Despite the brightening economic outlook since the start of the year, the pandemic leaves behind a legacy of longer-term vulnerabilities amid significant debt accumulation. Far higher debt levels across sectors – non-financial corporations, households and sovereigns – will require robust economic growth as well as loose financial conditions to remain sustainable. In the current environment, both the economic outlook as well as the near-term path of monetary policy among major central banks are fraught with high uncertainty. In particular, the high inflation pressure, especially in the US, and the increasing tailrisk of those inflation pressures turning out not to be transitory, imply that debt sustainability across countries and sectors may become a pressing issue earlier than currently expected by financial markets. In particular, a sharp rise in financing costs amidst lower than expected economic growth could put sovereign debt dynamics on an unfavorable trajectory, and may trigger renewed concerns of debt sustainability among highly indebted sovereigns.

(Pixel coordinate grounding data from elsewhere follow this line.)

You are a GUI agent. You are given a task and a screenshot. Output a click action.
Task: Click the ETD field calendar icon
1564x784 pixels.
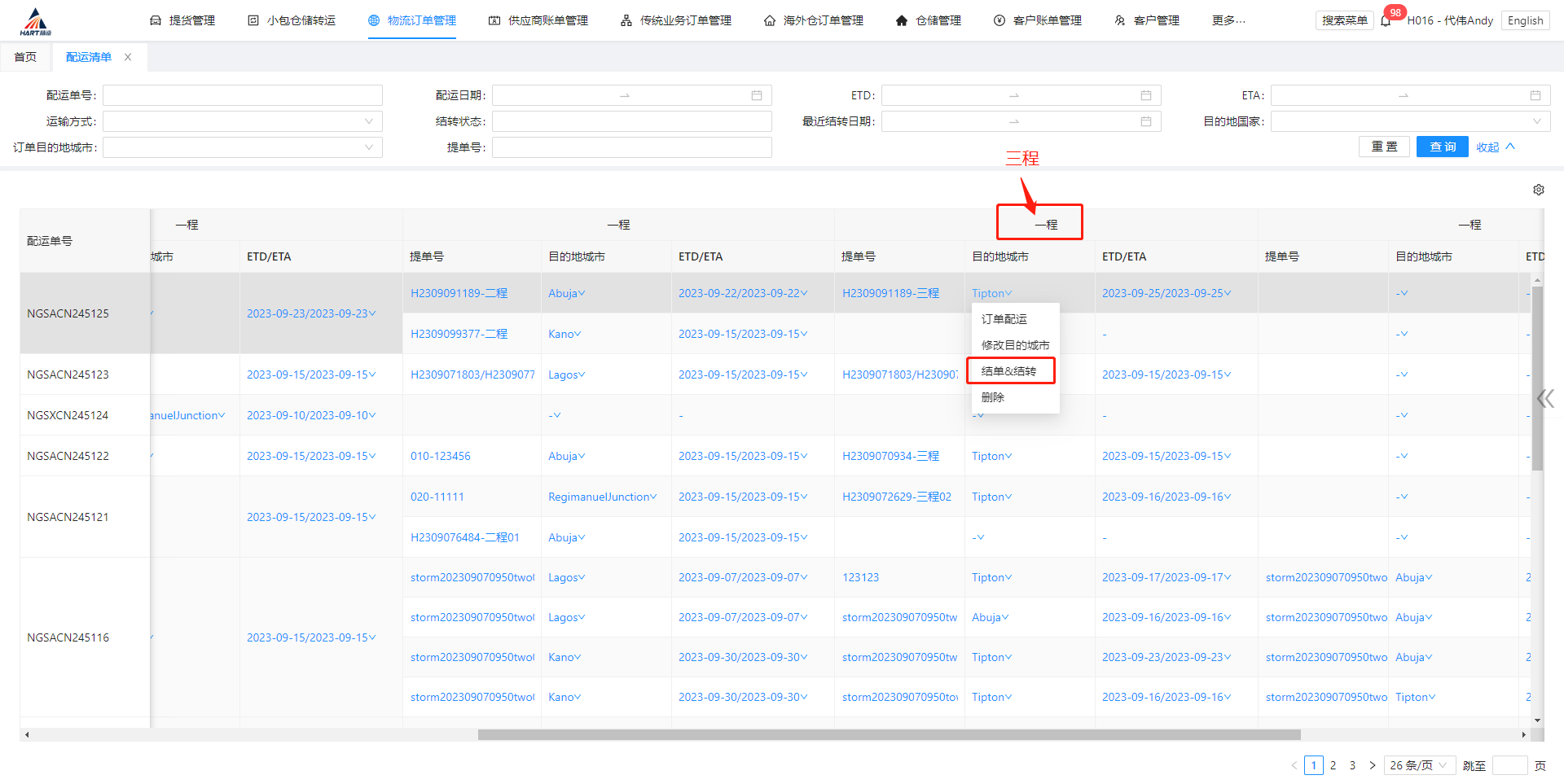pos(1145,95)

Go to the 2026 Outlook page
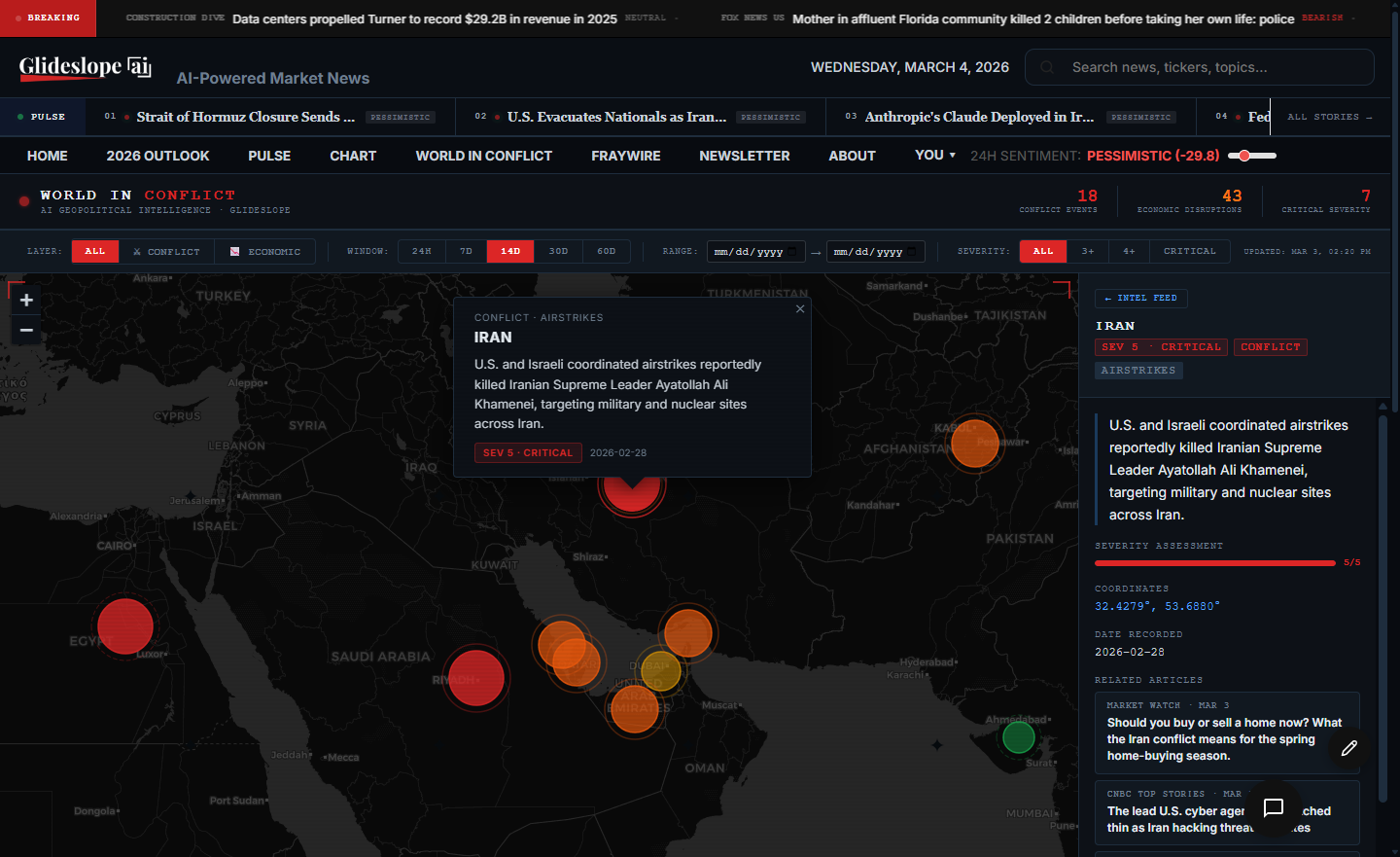point(158,156)
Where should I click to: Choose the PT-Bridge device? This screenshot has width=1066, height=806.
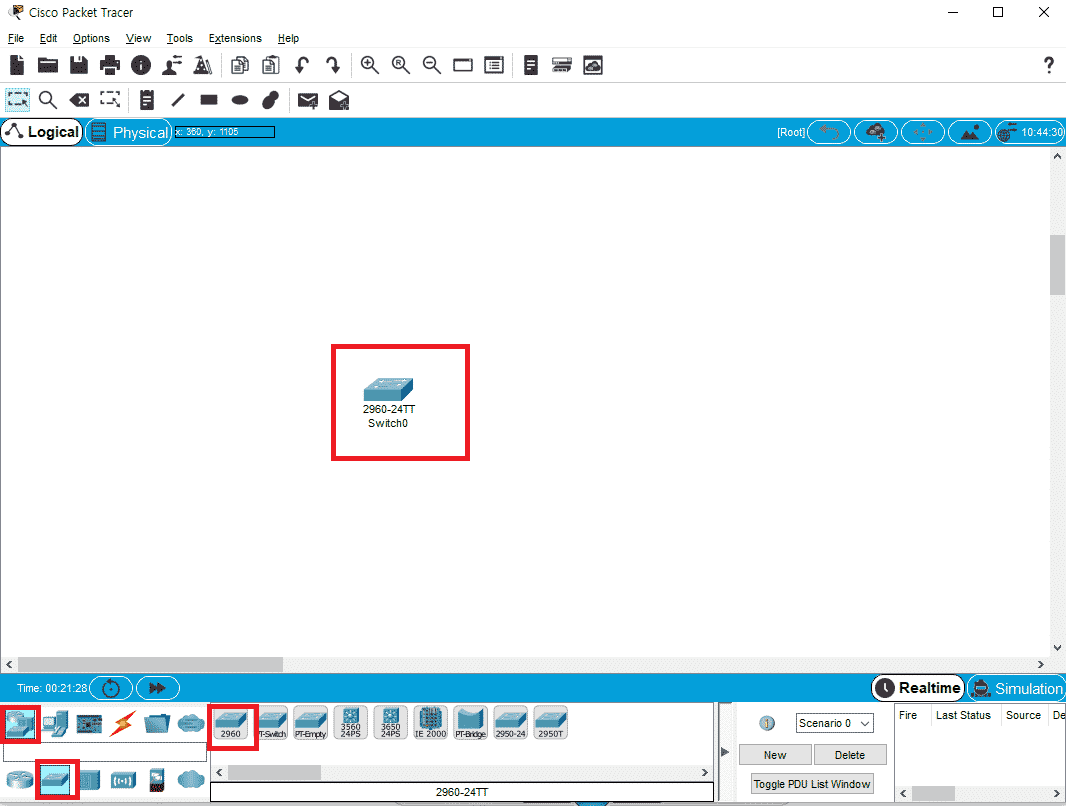point(470,723)
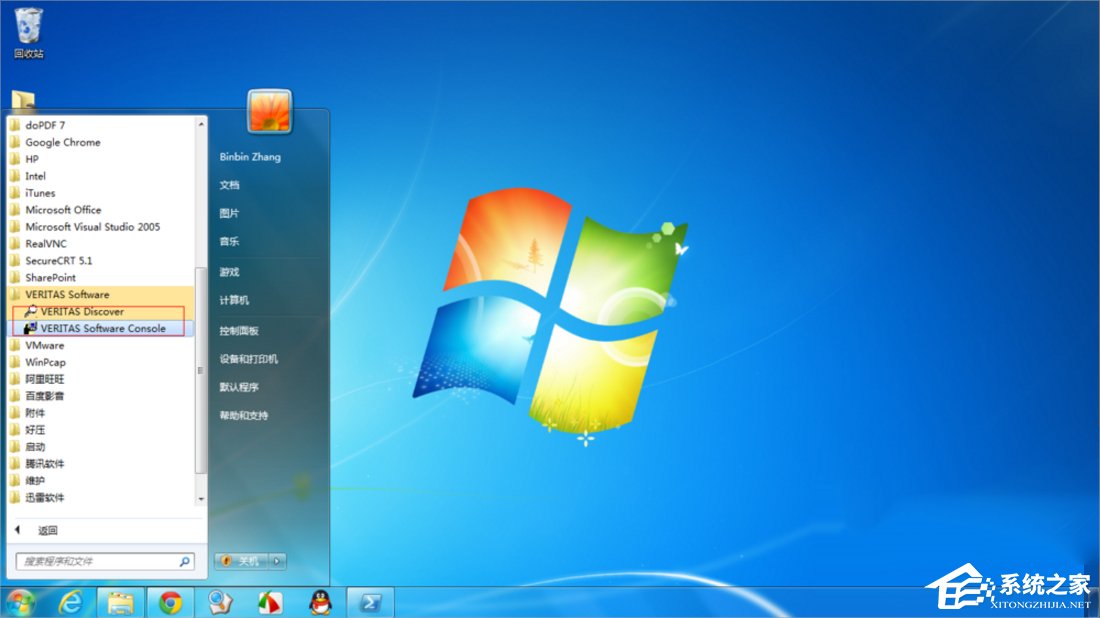
Task: Expand the 腾讯软件 folder
Action: pyautogui.click(x=48, y=463)
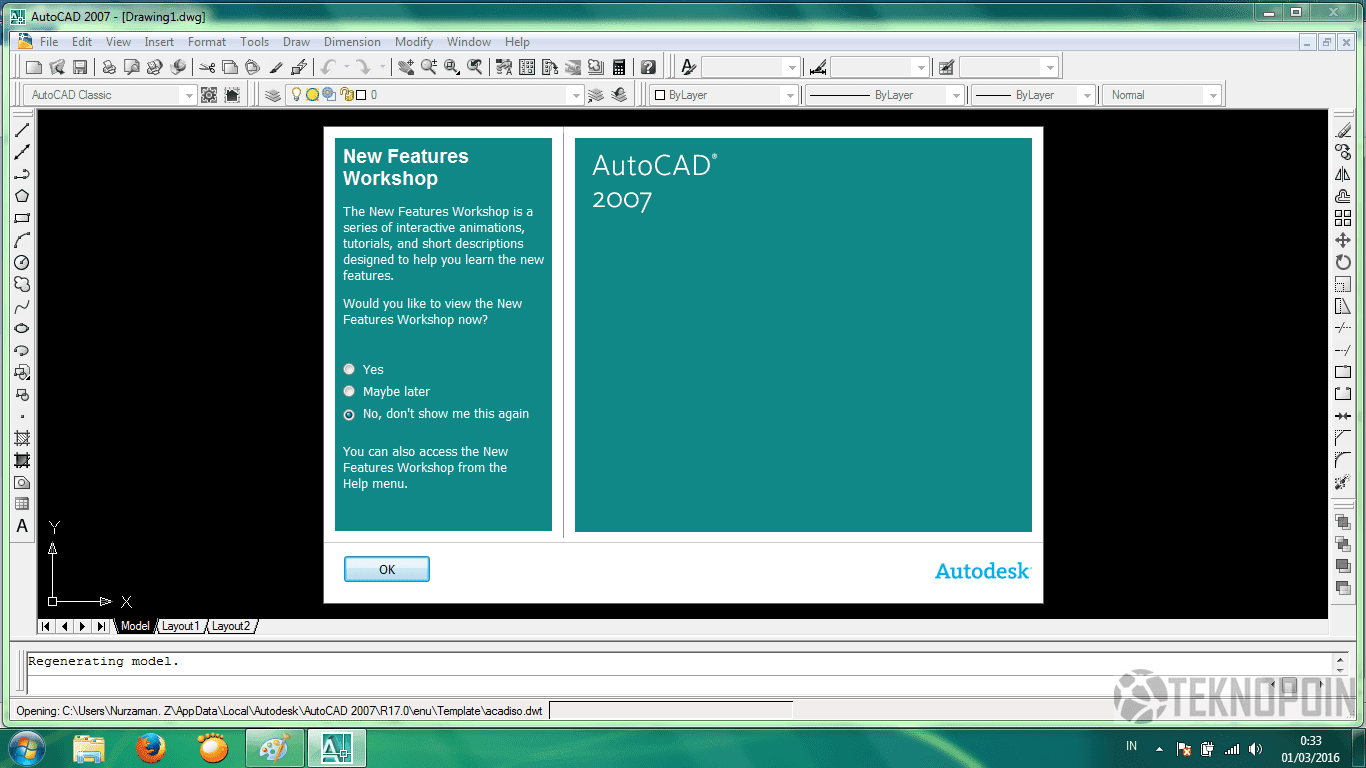Choose the Maybe later option
This screenshot has width=1366, height=768.
point(348,391)
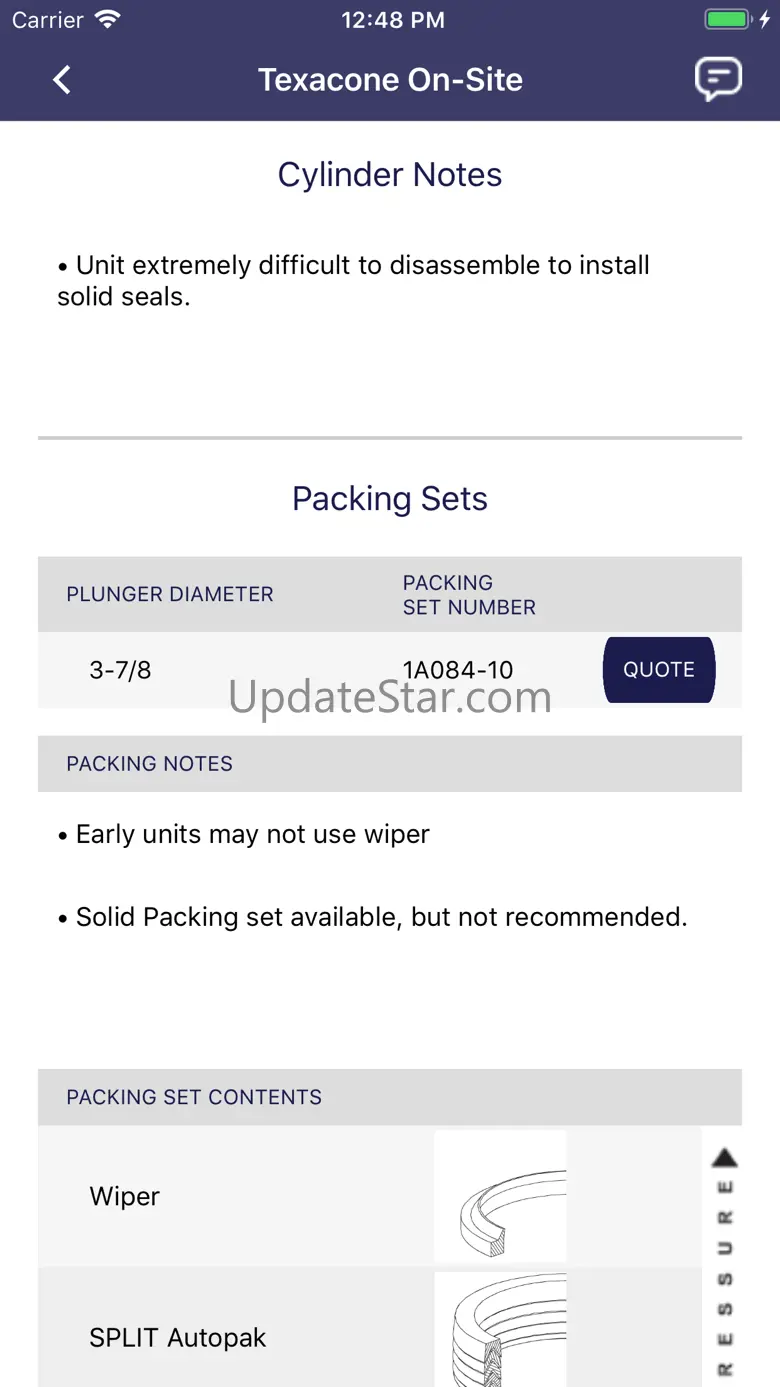Image resolution: width=780 pixels, height=1387 pixels.
Task: Select the Wiper contents row label
Action: [125, 1196]
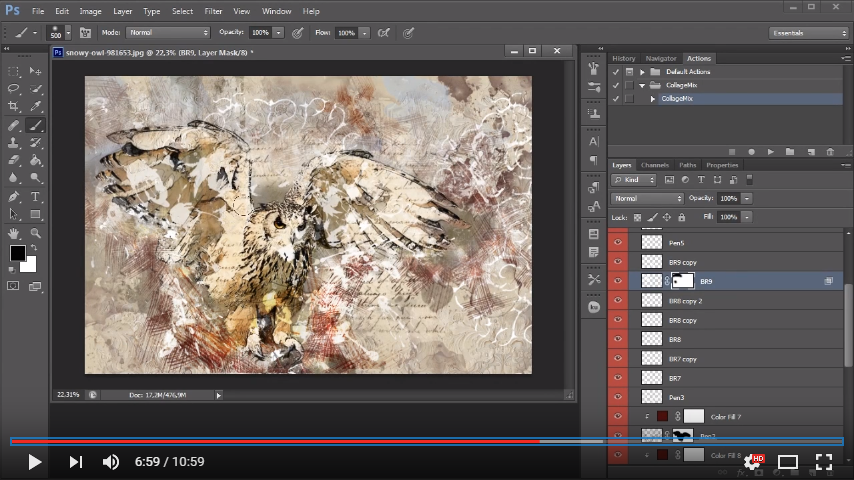The image size is (854, 480).
Task: Open the Essentials workspace dropdown
Action: (808, 33)
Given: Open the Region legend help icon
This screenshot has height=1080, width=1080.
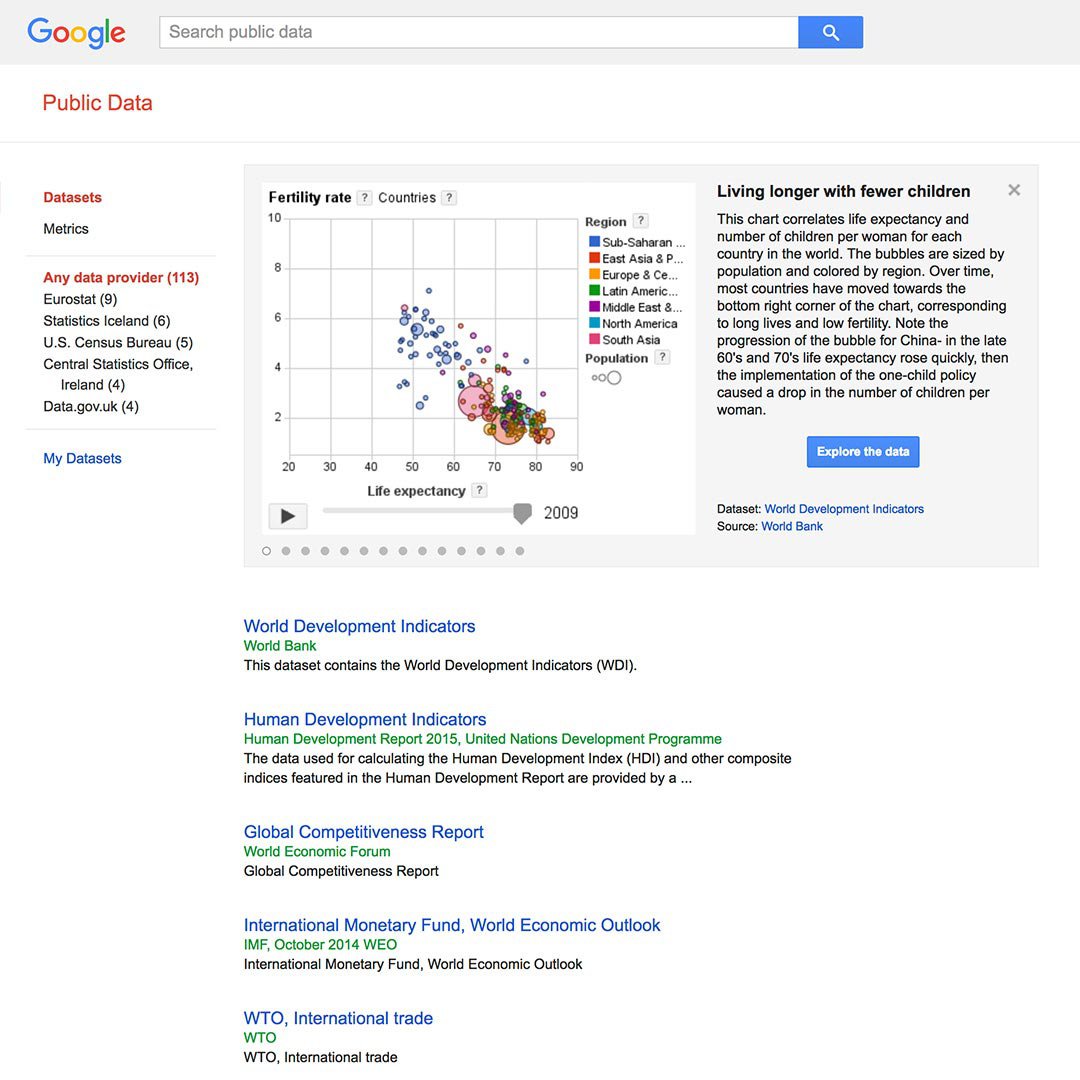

In light of significant inflation pressures, a further tightening of monetary policy seems likely, particularly in the United States. In the US, a tapering of monthly asset purchases in the near future seems likely in light of a strong recovery and headline inflation rates substantially exceeding the Fed’s target. While monetary policy in the euro area as well as in the Swiss franc currency area is expected to remain more accommodative, as price pressures are more muted than in the US, a tightening of US monetary policy may have global implications. A repricing in the US bond market, similar to the developments in 2013 during the “taper tantrum”, could be associated with a repricing of risks across the globe, with significant consequences not only for financial markets, but also for the real economy.